The term inclusion has become a cornerstone for foundational discussions and actions we can aspire to with regards to creating an environment that is welcoming for all people, not just those who are “able” by their physicality or enabled by their privilege.
Gone are the days when an institution could ignore the positives that inclusion might bring because it felt most comfortable engaging with those who readily reflected its values.
Disability has traditionally been the last to be granted an entry point into a relevant discussion regarding meaningful engagement and the idea of inclusion must be questioned if it is lacking in the equal engagement of people with disabilities.
Brock University is building on its momentum, creating a culture of inclusion through the development of the Human Rights Task Force Report in 2017 and the President’s Advisory Council on Human Rights, Equity and Decolonization in 2018.
Inclusion is an operational term, and it works to align a social responsibility with a dynamic interpretation of diversity. A modern viewpoint of a social responsibility is one that is reflexive and develops a better understanding of barriers that do not allow oppressed populations any measure of dignity, respect and autonomy.
Inclusion operates as an ideal that sets out expectations, but it is not useful to view it as a box that can be checked and then put aside. As the dynamics of society flow and change, so too must our ability to meet the expectation that we will be able to provide a meaningful place for equal engagement.
The term inclusion is discussed throughout the U.N. Convention on the Rights of Persons with Disabilities as one of the mechanisms of full and effective participation in society.
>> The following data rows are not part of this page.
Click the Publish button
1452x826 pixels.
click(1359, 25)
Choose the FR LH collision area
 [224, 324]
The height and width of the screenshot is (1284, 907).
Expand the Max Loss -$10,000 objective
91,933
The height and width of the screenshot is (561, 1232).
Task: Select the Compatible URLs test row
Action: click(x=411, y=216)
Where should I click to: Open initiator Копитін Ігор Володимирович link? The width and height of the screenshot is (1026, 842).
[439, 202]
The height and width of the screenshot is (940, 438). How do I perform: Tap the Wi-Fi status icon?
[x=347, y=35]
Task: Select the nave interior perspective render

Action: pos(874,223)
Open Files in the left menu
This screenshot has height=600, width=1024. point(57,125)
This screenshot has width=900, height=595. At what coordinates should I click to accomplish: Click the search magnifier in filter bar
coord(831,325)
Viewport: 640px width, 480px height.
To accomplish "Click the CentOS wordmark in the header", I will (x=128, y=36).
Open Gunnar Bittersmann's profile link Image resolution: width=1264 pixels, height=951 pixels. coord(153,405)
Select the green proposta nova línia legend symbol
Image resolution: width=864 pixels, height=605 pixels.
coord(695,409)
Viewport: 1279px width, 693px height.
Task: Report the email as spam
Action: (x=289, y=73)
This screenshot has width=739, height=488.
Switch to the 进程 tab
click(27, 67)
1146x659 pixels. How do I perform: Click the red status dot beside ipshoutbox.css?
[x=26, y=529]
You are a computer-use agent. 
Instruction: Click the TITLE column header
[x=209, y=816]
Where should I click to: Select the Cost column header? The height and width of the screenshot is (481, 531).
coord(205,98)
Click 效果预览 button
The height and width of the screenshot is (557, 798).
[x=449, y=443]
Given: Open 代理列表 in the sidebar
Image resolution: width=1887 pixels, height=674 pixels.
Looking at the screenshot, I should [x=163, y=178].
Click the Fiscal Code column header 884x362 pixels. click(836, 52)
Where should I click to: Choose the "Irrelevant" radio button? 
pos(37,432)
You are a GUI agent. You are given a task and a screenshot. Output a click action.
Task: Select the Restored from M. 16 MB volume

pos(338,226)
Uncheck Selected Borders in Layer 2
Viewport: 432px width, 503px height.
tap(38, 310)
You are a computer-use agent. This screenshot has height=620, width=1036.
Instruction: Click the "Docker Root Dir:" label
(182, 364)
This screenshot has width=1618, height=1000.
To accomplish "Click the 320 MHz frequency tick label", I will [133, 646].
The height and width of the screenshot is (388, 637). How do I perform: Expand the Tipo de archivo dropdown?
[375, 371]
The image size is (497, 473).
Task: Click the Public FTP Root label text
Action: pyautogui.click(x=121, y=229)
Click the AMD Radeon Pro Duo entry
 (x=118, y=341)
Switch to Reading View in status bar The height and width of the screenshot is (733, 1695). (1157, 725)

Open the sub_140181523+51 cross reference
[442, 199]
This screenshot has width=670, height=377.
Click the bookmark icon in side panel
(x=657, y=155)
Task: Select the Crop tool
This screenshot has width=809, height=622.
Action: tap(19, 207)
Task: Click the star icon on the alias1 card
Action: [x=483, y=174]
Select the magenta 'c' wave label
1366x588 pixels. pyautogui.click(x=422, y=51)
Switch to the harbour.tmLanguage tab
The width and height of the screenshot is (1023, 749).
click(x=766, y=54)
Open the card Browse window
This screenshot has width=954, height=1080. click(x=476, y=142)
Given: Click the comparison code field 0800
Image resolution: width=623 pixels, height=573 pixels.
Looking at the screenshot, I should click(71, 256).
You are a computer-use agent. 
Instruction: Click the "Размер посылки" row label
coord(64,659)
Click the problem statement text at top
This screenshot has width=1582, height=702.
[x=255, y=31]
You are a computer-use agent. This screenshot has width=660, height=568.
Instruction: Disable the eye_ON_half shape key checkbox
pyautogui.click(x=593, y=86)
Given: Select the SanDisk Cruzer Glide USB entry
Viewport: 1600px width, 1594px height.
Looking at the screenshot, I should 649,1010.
In terms of education at Brock, the Centre for Pedagogical Innovation works with faculty to create an understanding of Universal Design in Learning that can build inclusive learning spaces. It is not intended to be used to designate an optic of goodwill without having first put the work into making institutions recognize that they must be inclusive.
Thinking inclusively has an impact on how we design societies, infrastructure and spaces for learning. Thinking inclusively as a practice should be a key function with regards to the development of spaces where ideas are shared and disseminated. The promotion of human rights at the University represents a unique opportunity to see what inclusive discourse can do to create equitable space for the values and critical discourse of people with disabilities.